“AI-generated” content is sometimes just unaltered training data - weswpg
https://twitter.com/eevee/status/1298932940697550848
======
weswpg
> it appears this was "produced" by an AI, but it also exists verbatim
> elsewhere as written by a human, so it was probably picked up in the
> training data and then spat back out unaltered

> so if it decides to start with A, and it's only ever seen A next to B, and
> it's only ever seen B next to C, and it's only ever seen C next to D... then
> you might get out ABCDEFG and go "wow amazing it came up with the alphabet
> all by itself"

> but no, it didn't do that. it saw someone else do that and it couldn't
> figure out anything else to do it. it's not a sign of intelligence; it's
> exactly the opposite. and the messier your training data is, the less
> similarities within it, the more likely this is to happen

> yeah you can get an essay out of that one text generator. cool. but do keep
> in mind 1. it had //millions// of pages of input from formal sources like
> newspapers and encyclopedias, all written to a similar style. 2. how much of
> its output is truly original? have you checked?
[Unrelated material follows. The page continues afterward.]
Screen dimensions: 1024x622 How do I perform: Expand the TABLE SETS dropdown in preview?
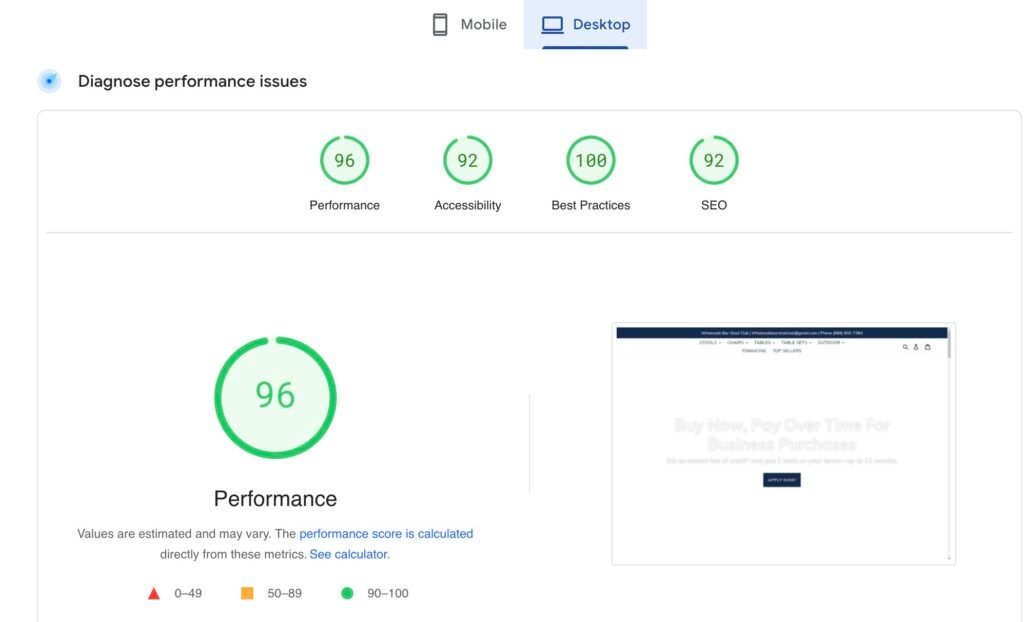796,343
> the funny thing is that we already saw a lot of this stuff happen 20+ years
> ago with markov chain bots in irc. sometimes the bot would say something
> remarkably poignant and, oh, no, it's basically repeating something a human
> said earlier because it started with a rare word

------
MrStonedOne
that one copyright case everybody in AI is depending on to protect them is not
likely to be as protective as they are assuming.